There is interest in using AFS clients on MacOS X 10.2, and in setting up MacOS X machines to log in users with AFS tokens, a PAG, and an AFS home directory. Using the KerberosLoginAuthenticator will get users tickets at login time. Users don't currently get a PAG at login time, and implementing this is expected to be somewhat challenging. Sites with deployed clusters of MacOS X machines using AFS indicate that the machines are being used in single user settings, and the lack of a PAG isn't causing them significant problems.
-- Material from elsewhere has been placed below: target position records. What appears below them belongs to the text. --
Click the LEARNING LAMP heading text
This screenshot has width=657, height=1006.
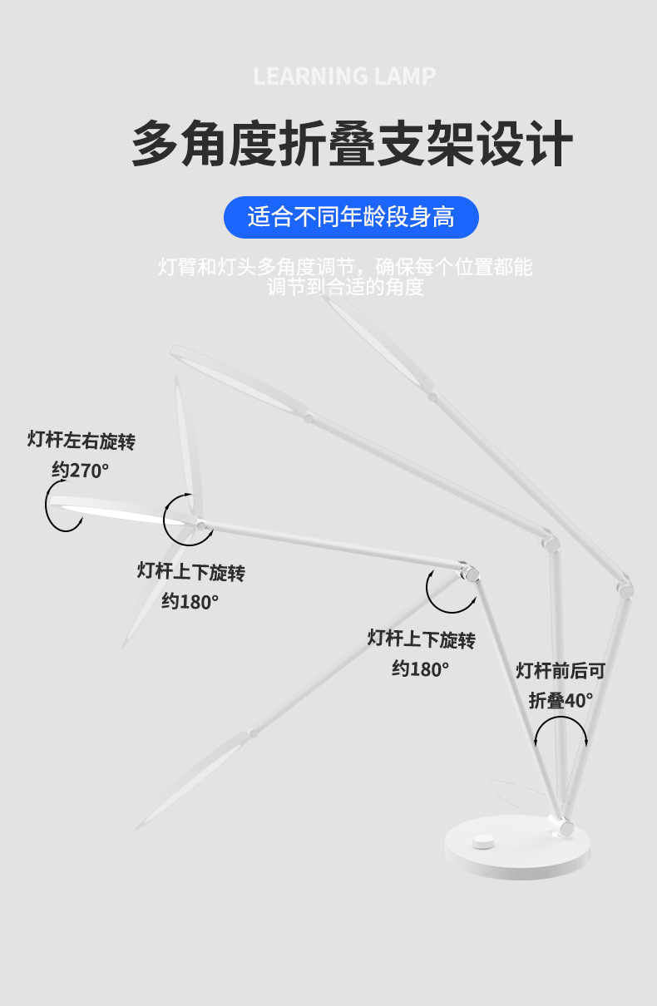coord(344,76)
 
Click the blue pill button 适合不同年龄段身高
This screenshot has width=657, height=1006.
coord(351,218)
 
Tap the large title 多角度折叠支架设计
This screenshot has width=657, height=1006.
coord(352,144)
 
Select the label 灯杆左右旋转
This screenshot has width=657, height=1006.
coord(81,440)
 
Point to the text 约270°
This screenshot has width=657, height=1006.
coord(81,470)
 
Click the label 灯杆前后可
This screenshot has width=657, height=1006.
coord(560,670)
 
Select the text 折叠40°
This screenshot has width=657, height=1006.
coord(561,700)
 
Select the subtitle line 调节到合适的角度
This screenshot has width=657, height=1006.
coord(345,288)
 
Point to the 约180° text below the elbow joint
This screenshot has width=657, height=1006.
coord(421,668)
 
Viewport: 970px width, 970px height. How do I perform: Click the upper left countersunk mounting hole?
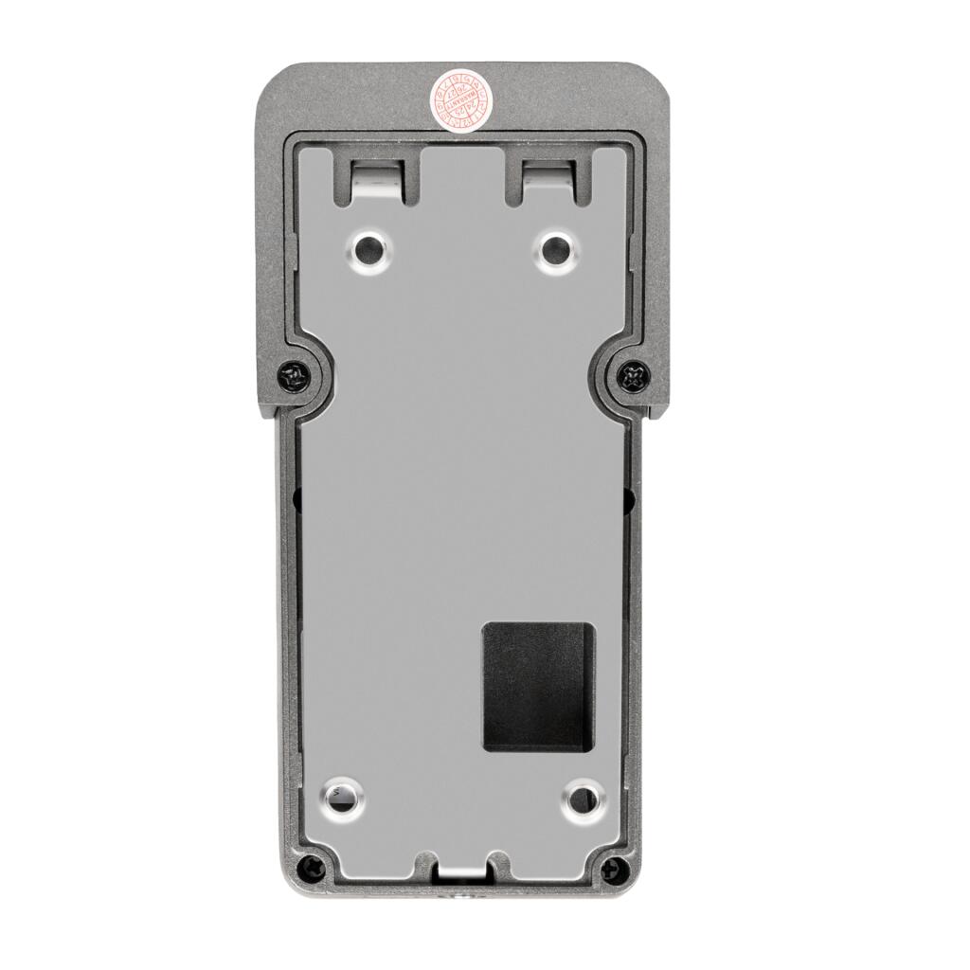[x=368, y=251]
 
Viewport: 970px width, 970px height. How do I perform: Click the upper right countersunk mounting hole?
[x=555, y=251]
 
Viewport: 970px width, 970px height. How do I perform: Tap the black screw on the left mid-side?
[x=294, y=377]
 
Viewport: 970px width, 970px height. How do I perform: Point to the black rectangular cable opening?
[x=539, y=687]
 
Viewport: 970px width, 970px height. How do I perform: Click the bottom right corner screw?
[x=615, y=865]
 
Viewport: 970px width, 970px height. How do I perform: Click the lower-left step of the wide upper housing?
[x=266, y=413]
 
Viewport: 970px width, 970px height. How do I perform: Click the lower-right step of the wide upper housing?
[x=659, y=413]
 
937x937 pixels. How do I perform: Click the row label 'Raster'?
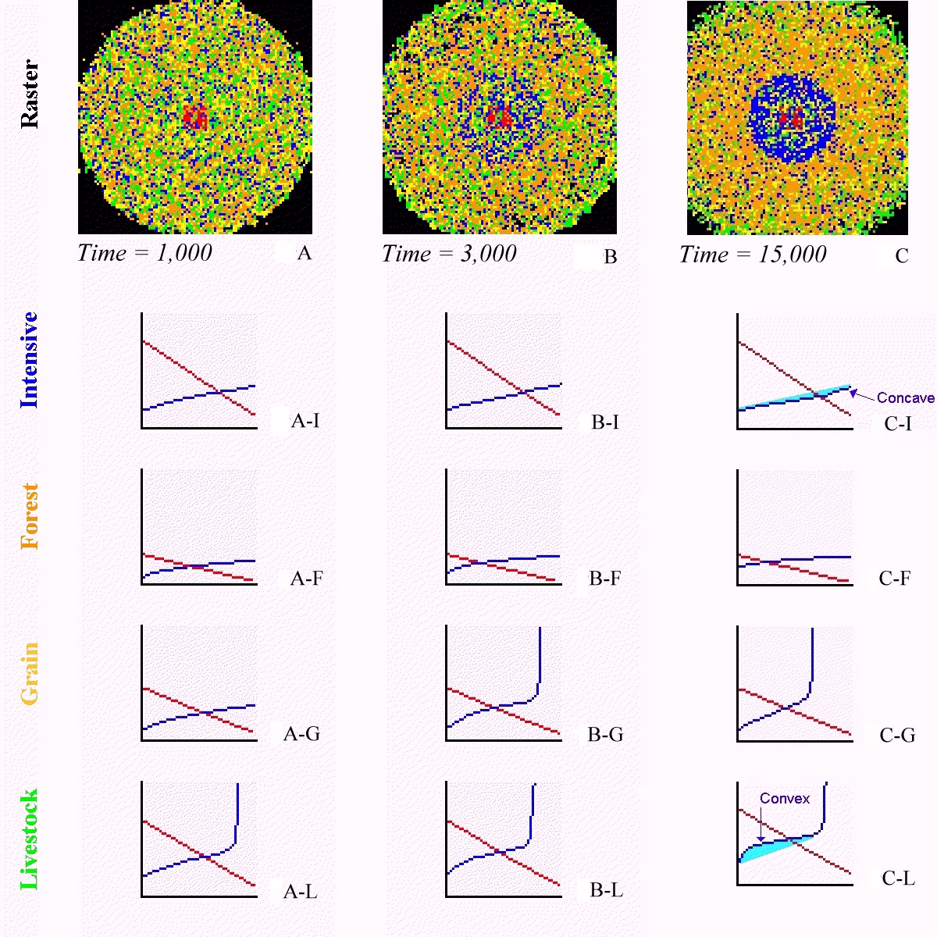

There are still bad interactions between the Finder and AFS; in particular, the Finder caches and enforces UFS mode permissions on all files, including files in AFS. Arla partially gets around this problem by calculating UFS mode bits based on the user's credentials and the directory ACL.

Ways of preventing data corruption when an AFS partition fills were discussed. It is currently possible to cause some corrupt data on an AFS partition when metadata update attempts fail, leaving the data in an inconsistent state. One idea that was proposed for avoiding this was a fileserver modification to create a thread that would periodically check partition fullness and refuse writes beyond a certain fullness threshold.

The workshop closed with a roundtable discussed on what AFS needs to do to gain more market share. Support for files larger than 2GB, byte-range file locking, better support for Windows clients, and more training opportunities and documentation were all cited as being desirable for AFS to gain additional market share.